Все выпили и молча сели за стол. Маркиз Монтегю с бокалом в руке отошел в сторону и опустился в кресло у камина.
Поначалу за столом царила напряженная атмосфера. Никто не знал, как держать себя со столь знатной леди. Терялась поначалу и сама Анна, пока ей не пришло в голову, что стоит отчасти возродить прежнего Алана. Тогда она принялась вспоминать все, что произошло с ними в пути за эти дни. Слишком многое теперь объяснилось, слишком многое выглядело в ином свете. И вскоре поднялся громкий хохот.
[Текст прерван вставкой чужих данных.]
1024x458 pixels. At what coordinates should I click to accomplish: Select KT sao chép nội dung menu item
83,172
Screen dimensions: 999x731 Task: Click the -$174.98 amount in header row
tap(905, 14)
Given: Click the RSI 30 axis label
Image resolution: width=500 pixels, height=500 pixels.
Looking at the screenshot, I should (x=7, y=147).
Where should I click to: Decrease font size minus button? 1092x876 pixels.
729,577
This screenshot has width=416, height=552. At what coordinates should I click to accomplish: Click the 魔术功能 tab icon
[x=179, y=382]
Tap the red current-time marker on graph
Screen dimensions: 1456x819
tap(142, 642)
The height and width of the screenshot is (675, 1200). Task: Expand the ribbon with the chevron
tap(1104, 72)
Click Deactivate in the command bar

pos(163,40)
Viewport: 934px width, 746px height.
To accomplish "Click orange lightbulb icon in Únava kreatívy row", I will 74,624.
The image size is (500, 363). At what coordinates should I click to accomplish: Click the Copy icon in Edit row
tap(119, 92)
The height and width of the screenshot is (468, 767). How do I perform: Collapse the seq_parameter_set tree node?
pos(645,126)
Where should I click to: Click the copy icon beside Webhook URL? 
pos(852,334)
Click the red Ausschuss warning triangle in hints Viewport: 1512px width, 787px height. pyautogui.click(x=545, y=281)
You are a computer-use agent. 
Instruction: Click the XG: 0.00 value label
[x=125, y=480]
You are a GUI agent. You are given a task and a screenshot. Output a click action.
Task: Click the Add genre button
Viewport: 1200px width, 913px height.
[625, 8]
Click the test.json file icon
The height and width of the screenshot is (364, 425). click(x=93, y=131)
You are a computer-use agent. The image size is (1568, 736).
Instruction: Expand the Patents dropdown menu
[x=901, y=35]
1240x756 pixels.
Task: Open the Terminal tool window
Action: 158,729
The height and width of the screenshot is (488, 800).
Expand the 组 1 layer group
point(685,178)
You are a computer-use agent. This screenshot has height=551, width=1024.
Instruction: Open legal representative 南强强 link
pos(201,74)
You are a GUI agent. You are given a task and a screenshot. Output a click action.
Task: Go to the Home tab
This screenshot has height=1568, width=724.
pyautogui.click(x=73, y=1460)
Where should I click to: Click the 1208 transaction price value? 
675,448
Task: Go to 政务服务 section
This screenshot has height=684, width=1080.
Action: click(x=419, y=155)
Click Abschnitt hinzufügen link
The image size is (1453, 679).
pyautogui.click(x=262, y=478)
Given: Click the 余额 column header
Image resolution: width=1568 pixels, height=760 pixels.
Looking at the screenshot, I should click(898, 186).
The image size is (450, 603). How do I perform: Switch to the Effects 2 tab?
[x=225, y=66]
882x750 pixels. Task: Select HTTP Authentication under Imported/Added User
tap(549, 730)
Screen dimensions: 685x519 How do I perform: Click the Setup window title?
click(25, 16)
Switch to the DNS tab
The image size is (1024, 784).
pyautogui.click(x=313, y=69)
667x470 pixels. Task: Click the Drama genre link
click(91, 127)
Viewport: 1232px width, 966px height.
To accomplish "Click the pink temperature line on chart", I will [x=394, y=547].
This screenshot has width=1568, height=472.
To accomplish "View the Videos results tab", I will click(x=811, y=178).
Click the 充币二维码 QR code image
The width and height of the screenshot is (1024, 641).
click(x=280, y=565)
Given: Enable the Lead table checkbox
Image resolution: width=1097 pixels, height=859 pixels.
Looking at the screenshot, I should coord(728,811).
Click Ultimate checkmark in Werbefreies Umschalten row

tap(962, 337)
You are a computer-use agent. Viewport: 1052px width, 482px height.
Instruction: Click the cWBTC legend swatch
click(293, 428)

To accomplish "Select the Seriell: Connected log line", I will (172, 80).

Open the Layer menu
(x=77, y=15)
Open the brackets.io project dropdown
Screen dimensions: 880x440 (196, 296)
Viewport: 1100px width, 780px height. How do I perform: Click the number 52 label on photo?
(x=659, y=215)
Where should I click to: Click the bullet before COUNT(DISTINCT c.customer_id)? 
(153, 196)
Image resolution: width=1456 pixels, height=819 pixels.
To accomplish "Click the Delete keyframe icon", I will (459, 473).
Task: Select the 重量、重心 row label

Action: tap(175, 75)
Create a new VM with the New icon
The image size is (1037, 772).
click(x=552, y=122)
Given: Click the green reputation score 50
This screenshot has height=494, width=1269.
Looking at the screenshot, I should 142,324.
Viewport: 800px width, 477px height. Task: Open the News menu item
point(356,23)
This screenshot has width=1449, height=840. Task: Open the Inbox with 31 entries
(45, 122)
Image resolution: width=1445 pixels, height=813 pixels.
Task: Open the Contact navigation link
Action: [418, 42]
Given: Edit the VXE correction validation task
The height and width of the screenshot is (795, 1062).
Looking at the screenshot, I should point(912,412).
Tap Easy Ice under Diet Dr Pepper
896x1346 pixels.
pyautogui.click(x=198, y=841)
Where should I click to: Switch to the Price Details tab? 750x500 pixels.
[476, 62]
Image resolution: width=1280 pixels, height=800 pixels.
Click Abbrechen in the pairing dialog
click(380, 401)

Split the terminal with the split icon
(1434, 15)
Но иногда смех стихал – когда они вспоминали погибших товарищей или когда Анна рассказала, как покойный Бен Симмел единственный разглядел в ней женщину и предложил свою поддержку.
Сидя рядом с Анной, Филип не мог отвести от нее глаз. Анна чувствовала это и боялась повернуться к нему. Она шутила с Гарри и Джеком, собственноручно наливала вино в бокал Фрэнка, ласково улыбалась Оливеру, но к Филипу обращалась лишь изредка. Она ощущала его взгляд, который разительно отличался от того, каким обычно рыцарь глядел на Алана Деббича. Это и пугало, и было необыкновенно приятно. Возможно, именно этого она и добивалась, когда долго и тщательно выбирала платье и драгоценности, нервничала и бранила служанок, требуя, чтобы они убрали под эннен ее рассыпающиеся, коротко обрезанные волосы, подвели брови и наложили на скулы румяна, чтобы придать лицу нежный оттенок утренней зари. Она долго стояла перед большим венецианским зеркалом, придирчиво осматривая себя, прежде чем сойти в зал. Но теперь она была довольна.
А Филип Майсгрейв, глядя на это полное грации, оживленное и приветливое создание, вновь и вновь задавался вопросом: как мог он не распознать под грубой мужской одеждой всей этой очаровательной женственности?